Mas eleição distrital não é uma solução em si mesmo. Ela apenas permite viabilizar o controle efetivo do processo político pelos eleitores com garantia de absoluta legitimidade daí por diante. Esclarecido quem representa quem, o passo seguinte é consagrar o direito à retomada dos mandatos traídos ou mal satisfeitos a qualquer momento (recall). Qualquer cidadão pode iniciar uma petição para desafiar o seu representante. Se conseguir uma porcentagem previamente definida de assinaturas, será convocada uma nova eleição apenas no distrito envolvido para reconfirmar ou cassar seu representante e eleger um substituto.
O resto do ferramental inclui o direito ao referendo por iniciativa popular das leis passadas nos Legislativos usando a mesma mecânica de legitimação do recall, o que torna efetivo, de troco, o direito de oferecer leis de iniciativa popular que os brasileiros “já têm” (pra se enganar quem gosta), pois a última palavra sobre toda lei passa a ser daqueles a quem ela será imposta, e não mais de legisladores livres para legislar em causa própria.
Isso de fato entrega o poder a quem a Constituição define como a “única fonte de legitimação do estado”, nós, o povo, também dito o eleitorado. Mas todo esse edifício só se mantém solidamente em pé com o complemento das periódicas “eleições de retenção” de juízes, o Brasil amargamente sabe por quê. As comarcas sob a alçada de cada um devem ter correspondência com os distritos eleitorais e a cada eleição o nome de cada juiz de cada tribunal, até a instância estadual mais alta, aparecerá na cédula dos eleitores sujeitos à sua jurisdição com a pergunta sobre se deve manter ou não seu cargo e suas prerrogativas por mais um período. Os que forem expelidos serão substituídos pelo sistema normal de nomeação de juízes, com o que se cria um controle efetivo do Judiciário operando exclusivamente a porta de saída, sem interferir com a independência de quem permanecer dentro do sistema.

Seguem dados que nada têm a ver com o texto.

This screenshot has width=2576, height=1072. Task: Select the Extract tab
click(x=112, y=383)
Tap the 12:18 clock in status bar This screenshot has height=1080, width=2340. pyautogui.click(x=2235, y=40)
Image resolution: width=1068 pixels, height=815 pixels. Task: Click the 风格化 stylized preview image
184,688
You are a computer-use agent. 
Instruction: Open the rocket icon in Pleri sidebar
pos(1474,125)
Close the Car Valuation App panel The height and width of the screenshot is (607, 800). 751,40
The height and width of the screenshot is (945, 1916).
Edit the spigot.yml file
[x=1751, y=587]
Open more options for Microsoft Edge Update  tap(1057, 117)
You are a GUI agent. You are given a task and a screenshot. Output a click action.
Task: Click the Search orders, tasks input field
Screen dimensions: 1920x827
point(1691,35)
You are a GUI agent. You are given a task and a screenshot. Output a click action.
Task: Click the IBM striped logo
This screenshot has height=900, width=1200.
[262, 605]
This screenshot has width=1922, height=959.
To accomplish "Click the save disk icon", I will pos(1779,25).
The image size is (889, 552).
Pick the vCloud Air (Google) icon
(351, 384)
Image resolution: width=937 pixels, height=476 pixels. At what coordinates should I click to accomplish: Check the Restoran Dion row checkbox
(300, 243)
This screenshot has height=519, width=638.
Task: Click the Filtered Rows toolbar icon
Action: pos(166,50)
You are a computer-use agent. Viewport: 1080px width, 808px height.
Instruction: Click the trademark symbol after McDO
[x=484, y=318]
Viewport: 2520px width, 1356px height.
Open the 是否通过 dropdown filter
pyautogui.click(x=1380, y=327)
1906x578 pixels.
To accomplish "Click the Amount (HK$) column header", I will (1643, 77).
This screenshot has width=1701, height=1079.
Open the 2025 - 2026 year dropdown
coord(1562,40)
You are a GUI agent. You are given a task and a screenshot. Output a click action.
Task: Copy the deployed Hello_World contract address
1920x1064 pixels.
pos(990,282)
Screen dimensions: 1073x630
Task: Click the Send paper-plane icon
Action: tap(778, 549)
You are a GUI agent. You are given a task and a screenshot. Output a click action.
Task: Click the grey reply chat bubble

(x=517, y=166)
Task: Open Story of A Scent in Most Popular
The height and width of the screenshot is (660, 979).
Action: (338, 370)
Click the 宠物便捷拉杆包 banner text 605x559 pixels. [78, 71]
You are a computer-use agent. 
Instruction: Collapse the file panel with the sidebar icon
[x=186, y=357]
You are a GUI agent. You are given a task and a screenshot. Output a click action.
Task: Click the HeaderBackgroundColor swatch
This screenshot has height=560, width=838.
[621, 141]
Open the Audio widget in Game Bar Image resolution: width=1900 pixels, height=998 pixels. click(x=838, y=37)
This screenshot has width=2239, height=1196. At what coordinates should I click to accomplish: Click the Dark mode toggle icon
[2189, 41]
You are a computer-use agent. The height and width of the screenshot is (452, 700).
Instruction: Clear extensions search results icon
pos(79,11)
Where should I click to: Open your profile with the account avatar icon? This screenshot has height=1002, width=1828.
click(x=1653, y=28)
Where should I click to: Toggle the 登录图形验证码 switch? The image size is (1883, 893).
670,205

A eleição de outubro vai se desenhando como desolada e negativamente plebiscitária. A escolha restringe-se a votar simbólica e genericamente “contra a política” ou pela continuação dela por falta de melhor e medo do pior. Ninguém oferece plataforma nenhuma que se possa apoiar. E adotar um tom radical, mesmo que seja em torno de nada, é a única coisa que empurra candidatos para cima do brejo geral dos sub-10%. Se alguém abraçar radicalmente uma plataforma de reformas não apenas que faça sentido, mas que possa exibir uma certificação histórica de eficiência letal contra a corrupção e a politicagem, estará, portanto, seriamente arriscado a se tornar um candidato imbatível.